SOURCE MATERIAL —
+++

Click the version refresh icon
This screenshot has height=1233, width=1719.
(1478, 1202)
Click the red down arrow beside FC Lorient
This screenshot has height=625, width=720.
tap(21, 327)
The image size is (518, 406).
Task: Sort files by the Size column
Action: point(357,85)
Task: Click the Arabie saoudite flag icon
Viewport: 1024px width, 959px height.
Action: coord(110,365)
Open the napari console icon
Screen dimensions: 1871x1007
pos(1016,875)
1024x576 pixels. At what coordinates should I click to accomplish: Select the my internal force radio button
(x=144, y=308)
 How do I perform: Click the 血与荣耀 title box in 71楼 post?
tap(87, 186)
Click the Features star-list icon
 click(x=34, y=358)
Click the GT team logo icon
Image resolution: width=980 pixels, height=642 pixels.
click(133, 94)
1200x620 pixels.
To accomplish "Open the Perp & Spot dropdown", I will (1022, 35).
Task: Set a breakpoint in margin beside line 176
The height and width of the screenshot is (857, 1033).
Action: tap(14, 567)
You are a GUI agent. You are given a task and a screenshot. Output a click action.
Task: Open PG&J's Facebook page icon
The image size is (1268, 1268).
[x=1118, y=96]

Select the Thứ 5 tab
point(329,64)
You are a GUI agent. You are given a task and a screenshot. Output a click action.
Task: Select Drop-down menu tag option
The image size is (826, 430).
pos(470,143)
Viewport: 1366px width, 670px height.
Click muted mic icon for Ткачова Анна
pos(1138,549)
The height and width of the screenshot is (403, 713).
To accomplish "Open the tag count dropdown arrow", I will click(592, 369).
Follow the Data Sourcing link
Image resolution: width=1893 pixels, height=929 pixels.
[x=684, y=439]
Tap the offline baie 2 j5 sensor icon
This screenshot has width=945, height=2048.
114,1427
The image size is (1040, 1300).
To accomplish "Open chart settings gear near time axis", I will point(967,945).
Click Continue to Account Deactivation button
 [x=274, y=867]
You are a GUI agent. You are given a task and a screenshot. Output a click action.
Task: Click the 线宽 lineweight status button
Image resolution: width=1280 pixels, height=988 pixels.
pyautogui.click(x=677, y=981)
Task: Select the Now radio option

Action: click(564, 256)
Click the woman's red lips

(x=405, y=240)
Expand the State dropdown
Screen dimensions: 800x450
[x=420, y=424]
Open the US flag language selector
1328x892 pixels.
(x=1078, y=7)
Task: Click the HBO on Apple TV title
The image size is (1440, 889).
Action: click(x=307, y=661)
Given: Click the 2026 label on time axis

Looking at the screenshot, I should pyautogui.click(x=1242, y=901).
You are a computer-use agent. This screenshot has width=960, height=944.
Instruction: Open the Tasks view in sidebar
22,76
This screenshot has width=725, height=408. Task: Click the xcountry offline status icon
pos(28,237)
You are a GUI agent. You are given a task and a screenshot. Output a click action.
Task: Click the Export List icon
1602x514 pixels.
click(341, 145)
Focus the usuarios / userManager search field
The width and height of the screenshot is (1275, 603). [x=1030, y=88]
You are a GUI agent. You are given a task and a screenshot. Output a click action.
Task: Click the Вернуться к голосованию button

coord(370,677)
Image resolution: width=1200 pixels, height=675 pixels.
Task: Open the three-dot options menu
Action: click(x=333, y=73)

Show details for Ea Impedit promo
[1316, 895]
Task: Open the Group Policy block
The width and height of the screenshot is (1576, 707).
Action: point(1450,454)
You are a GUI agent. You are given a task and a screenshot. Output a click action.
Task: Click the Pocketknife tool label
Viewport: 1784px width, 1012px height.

+++

WORK INSTRUCTION — Exact copies of all the lines above are required.

SOLUTION FOR THIS EXERCISE —
Click the version refresh icon
This screenshot has height=1233, width=1719.
(1478, 1202)
Click the red down arrow beside FC Lorient
This screenshot has height=625, width=720.
tap(21, 327)
The image size is (518, 406).
Task: Sort files by the Size column
Action: point(357,85)
Task: Click the Arabie saoudite flag icon
Viewport: 1024px width, 959px height.
Action: coord(110,365)
Open the napari console icon
Screen dimensions: 1871x1007
pos(1016,875)
1024x576 pixels. At what coordinates should I click to accomplish: Select the my internal force radio button
(x=144, y=308)
 How do I perform: Click the 血与荣耀 title box in 71楼 post?
tap(87, 186)
Click the Features star-list icon
 click(x=34, y=358)
Click the GT team logo icon
Image resolution: width=980 pixels, height=642 pixels.
click(133, 94)
1200x620 pixels.
To accomplish "Open the Perp & Spot dropdown", I will (1022, 35).
Task: Set a breakpoint in margin beside line 176
The height and width of the screenshot is (857, 1033).
Action: tap(14, 567)
You are a GUI agent. You are given a task and a screenshot. Output a click action.
Task: Open PG&J's Facebook page icon
The image size is (1268, 1268).
[x=1118, y=96]

Select the Thứ 5 tab
point(329,64)
You are a GUI agent. You are given a task and a screenshot. Output a click action.
Task: Select Drop-down menu tag option
The image size is (826, 430).
pos(470,143)
Viewport: 1366px width, 670px height.
Click muted mic icon for Ткачова Анна
pos(1138,549)
The height and width of the screenshot is (403, 713).
To accomplish "Open the tag count dropdown arrow", I will click(592, 369).
Follow the Data Sourcing link
Image resolution: width=1893 pixels, height=929 pixels.
[x=684, y=439]
Tap the offline baie 2 j5 sensor icon
This screenshot has width=945, height=2048.
114,1427
The image size is (1040, 1300).
To accomplish "Open chart settings gear near time axis", I will point(967,945).
Click Continue to Account Deactivation button
 [x=274, y=867]
You are a GUI agent. You are given a task and a screenshot. Output a click action.
Task: Click the 线宽 lineweight status button
Image resolution: width=1280 pixels, height=988 pixels.
pyautogui.click(x=677, y=981)
Task: Select the Now radio option

Action: click(564, 256)
Click the woman's red lips

(x=405, y=240)
Expand the State dropdown
Screen dimensions: 800x450
[x=420, y=424]
Open the US flag language selector
1328x892 pixels.
(x=1078, y=7)
Task: Click the HBO on Apple TV title
The image size is (1440, 889).
Action: click(x=307, y=661)
Given: Click the 2026 label on time axis

Looking at the screenshot, I should pyautogui.click(x=1242, y=901).
You are a computer-use agent. This screenshot has width=960, height=944.
Instruction: Open the Tasks view in sidebar
22,76
This screenshot has width=725, height=408. Task: Click the xcountry offline status icon
pos(28,237)
You are a GUI agent. You are given a task and a screenshot. Output a click action.
Task: Click the Export List icon
1602x514 pixels.
click(341, 145)
Focus the usuarios / userManager search field
The width and height of the screenshot is (1275, 603). [x=1030, y=88]
You are a GUI agent. You are given a task and a screenshot. Output a click action.
Task: Click the Вернуться к голосованию button

coord(370,677)
Image resolution: width=1200 pixels, height=675 pixels.
Task: Open the three-dot options menu
Action: click(x=333, y=73)

Show details for Ea Impedit promo
[1316, 895]
Task: Open the Group Policy block
The width and height of the screenshot is (1576, 707).
Action: point(1450,454)
You are a GUI agent. You are given a task and a screenshot. Output a click action.
Task: Click the Pocketknife tool label
Viewport: 1784px width, 1012px height.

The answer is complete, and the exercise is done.